Mig portrays rock star Jamie Crimson who is suffering from an emotional breakdown caused by a romantic split from his girlfriend Rayne, a character that Rachel Alejandro handles with relatively careful precision.
With his chiseled body frame and high-profile rocker aura in full display, MiG fits the profile of an '80s star in New York City, U.S.A. He brandishes all sorts of facial expressions and gym-fueled body movements whether he is in the spotlight or supposed to be just hiding in the dark.
That he gets to sing easily melodious Air Supply hits all throughout is a big bonus. He and the rest of the cast are dealing with some jukebox, ageless songs—a catalog familiar and never outdated to many people.
Whether he sings “Sweet Dreams,” “Lonely Is The Night,” or the titular piece, MiG grabs in arresting fashion, probably the kind of attention Graham Russel tried capturing when he uses the lyric “I want to arrest you.”

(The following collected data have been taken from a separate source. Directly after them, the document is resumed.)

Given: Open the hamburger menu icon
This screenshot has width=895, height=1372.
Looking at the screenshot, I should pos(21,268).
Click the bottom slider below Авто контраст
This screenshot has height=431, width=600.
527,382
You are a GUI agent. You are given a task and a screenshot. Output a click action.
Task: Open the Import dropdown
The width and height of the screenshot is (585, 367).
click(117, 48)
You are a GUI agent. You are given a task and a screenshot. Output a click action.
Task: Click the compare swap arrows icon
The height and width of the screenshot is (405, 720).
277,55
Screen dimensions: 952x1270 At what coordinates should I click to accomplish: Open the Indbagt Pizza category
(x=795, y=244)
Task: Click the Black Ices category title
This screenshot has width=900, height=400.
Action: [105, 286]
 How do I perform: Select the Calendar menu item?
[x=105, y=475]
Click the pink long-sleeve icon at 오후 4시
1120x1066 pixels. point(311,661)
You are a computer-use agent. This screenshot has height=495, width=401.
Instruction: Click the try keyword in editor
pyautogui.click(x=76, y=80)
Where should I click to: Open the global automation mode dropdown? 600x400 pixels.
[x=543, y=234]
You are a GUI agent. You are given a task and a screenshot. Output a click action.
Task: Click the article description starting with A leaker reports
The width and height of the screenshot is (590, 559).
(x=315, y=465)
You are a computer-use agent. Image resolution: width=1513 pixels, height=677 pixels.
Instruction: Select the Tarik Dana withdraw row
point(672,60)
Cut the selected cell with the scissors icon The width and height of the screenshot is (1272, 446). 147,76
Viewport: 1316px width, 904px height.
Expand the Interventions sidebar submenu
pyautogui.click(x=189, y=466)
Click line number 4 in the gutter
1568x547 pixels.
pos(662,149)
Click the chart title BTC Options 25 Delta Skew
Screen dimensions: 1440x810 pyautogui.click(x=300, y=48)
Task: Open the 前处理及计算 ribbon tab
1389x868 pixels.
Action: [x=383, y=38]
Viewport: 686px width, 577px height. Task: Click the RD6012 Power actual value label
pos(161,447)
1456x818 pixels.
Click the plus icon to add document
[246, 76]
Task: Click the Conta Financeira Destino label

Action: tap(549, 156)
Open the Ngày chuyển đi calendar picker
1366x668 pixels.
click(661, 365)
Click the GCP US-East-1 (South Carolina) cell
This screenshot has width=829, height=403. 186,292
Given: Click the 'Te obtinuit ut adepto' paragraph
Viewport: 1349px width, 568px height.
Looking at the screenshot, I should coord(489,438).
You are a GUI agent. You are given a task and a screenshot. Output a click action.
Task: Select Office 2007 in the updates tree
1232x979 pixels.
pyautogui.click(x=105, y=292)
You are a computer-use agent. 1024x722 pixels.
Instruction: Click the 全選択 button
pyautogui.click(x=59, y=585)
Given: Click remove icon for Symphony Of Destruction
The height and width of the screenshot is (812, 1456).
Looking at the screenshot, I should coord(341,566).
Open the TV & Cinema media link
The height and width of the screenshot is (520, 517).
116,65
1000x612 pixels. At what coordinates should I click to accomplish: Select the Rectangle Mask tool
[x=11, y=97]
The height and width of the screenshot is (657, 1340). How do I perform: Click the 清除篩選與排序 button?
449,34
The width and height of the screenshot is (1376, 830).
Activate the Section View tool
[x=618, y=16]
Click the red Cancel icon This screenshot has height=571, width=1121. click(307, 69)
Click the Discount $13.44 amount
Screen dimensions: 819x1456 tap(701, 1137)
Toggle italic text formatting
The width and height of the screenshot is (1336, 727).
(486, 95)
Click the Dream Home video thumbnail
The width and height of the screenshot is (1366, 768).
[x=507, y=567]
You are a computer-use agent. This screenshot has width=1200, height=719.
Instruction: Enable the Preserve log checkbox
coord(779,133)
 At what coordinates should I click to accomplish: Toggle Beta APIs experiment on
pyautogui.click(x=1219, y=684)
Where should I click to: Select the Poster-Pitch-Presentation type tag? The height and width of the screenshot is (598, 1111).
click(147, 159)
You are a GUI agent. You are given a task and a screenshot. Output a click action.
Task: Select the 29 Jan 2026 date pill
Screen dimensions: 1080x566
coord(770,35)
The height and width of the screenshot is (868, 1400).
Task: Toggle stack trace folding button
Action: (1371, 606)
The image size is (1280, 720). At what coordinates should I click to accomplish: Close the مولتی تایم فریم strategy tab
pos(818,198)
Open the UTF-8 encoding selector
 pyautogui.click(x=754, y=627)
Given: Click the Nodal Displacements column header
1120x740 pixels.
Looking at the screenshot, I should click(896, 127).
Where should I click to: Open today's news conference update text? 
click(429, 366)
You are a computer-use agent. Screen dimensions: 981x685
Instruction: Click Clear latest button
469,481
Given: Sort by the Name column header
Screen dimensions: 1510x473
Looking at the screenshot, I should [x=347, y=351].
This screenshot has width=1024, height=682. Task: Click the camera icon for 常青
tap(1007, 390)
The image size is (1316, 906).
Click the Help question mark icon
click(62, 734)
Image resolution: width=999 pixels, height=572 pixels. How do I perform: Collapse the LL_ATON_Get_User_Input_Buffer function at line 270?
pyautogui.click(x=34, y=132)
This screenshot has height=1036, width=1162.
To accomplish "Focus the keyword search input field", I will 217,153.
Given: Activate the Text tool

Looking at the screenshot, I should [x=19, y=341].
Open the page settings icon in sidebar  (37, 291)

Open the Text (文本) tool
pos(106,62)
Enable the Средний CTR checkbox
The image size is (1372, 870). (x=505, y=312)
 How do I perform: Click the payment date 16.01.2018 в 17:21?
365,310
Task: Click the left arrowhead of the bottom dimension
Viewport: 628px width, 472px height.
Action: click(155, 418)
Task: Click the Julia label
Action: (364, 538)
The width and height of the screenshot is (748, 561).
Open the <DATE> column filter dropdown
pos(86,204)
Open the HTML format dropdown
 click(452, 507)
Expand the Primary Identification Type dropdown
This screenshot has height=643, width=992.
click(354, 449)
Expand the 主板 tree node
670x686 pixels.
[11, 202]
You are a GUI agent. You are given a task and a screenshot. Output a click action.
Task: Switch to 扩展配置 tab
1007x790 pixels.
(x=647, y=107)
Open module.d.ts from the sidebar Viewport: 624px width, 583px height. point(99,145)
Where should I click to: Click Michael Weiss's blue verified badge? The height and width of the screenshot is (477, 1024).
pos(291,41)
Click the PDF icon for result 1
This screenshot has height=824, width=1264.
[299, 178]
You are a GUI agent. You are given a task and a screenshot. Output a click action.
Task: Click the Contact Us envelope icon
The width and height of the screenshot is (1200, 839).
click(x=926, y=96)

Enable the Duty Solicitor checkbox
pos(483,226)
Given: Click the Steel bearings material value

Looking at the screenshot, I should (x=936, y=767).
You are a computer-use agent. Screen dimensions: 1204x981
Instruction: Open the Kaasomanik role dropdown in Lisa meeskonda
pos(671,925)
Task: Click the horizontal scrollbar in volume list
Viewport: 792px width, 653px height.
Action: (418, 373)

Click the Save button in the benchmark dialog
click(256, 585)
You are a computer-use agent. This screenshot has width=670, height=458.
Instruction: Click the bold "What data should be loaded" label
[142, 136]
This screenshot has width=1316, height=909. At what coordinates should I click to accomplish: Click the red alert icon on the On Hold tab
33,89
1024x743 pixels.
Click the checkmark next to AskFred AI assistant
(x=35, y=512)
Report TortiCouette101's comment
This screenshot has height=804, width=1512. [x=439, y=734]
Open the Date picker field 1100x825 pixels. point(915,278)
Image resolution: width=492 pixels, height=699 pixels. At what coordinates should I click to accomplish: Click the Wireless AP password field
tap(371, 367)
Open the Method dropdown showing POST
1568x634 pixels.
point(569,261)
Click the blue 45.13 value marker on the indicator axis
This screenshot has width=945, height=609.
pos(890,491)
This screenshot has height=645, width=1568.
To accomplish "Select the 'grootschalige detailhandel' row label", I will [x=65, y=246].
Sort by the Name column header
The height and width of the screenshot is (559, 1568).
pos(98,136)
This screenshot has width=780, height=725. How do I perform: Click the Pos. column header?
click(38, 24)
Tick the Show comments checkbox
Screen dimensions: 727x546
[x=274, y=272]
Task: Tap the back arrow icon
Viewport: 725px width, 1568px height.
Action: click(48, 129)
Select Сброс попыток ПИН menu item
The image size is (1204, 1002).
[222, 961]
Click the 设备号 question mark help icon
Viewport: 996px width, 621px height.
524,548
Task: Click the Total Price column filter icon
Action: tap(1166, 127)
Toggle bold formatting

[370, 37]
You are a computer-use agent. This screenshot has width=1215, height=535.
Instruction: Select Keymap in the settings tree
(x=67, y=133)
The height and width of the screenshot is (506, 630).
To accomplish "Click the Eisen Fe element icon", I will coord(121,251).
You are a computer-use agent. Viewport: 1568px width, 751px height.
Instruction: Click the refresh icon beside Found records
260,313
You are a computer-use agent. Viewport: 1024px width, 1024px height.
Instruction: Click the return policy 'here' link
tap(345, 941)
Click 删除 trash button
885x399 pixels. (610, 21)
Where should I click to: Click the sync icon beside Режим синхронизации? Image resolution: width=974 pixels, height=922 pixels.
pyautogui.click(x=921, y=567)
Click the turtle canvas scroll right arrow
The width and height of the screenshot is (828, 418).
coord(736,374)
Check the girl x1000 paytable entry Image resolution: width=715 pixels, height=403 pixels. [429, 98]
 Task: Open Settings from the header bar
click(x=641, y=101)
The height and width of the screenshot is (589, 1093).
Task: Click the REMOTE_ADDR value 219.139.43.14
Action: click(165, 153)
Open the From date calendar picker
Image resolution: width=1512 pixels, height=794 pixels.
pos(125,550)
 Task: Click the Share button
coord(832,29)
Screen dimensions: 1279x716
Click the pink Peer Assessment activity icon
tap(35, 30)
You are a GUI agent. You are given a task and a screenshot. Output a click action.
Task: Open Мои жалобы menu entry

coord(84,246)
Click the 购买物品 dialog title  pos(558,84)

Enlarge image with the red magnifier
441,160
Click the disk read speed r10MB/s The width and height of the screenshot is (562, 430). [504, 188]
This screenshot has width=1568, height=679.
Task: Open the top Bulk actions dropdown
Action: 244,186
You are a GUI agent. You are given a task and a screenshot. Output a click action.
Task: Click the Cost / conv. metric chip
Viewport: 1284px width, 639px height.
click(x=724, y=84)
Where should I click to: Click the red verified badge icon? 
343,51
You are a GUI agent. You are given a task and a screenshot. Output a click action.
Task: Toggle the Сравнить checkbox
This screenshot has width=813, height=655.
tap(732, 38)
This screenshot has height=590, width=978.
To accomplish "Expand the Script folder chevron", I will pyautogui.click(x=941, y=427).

That “weird” line heard by Australians before Clive Davis asked him to change it to “I’m so lost without you” helped propel “All Out of Love” the song to American charts and the world.
The musical fittingly premiered here in the Philippines where the music of Air Supply has been a staple for lovestruck Filipinos since the 1980s.
It is Jamie Crimson’s story, too—how he realizes that fame is nothing compared to true love, and that everyone revolves around his stature as a major rock star and as a regular, street-smart guy fixated on the affection of only one woman.
In one sequence, Jamie is hiding (in a dark portion of the stage) from record mogul Tommy King, gallantly played by Raymund Concepcion, as the stress of an upcoming tour and his romantic woes build up.
My nine-year-old son Ryde, who watched the musical with me last Friday, pointed his small finger to where Jamie is cowing, apparently because he can quietly notice him emphasizing his hiding act.
That he got my son’s attention even if the spotlight was on someone else proved MiG’s capacity to stand out even when he’s just in the corner. The kid blurted out at the end of the play, in another finger-pointing move, “Daddy, it was fun! That guy was acting well.”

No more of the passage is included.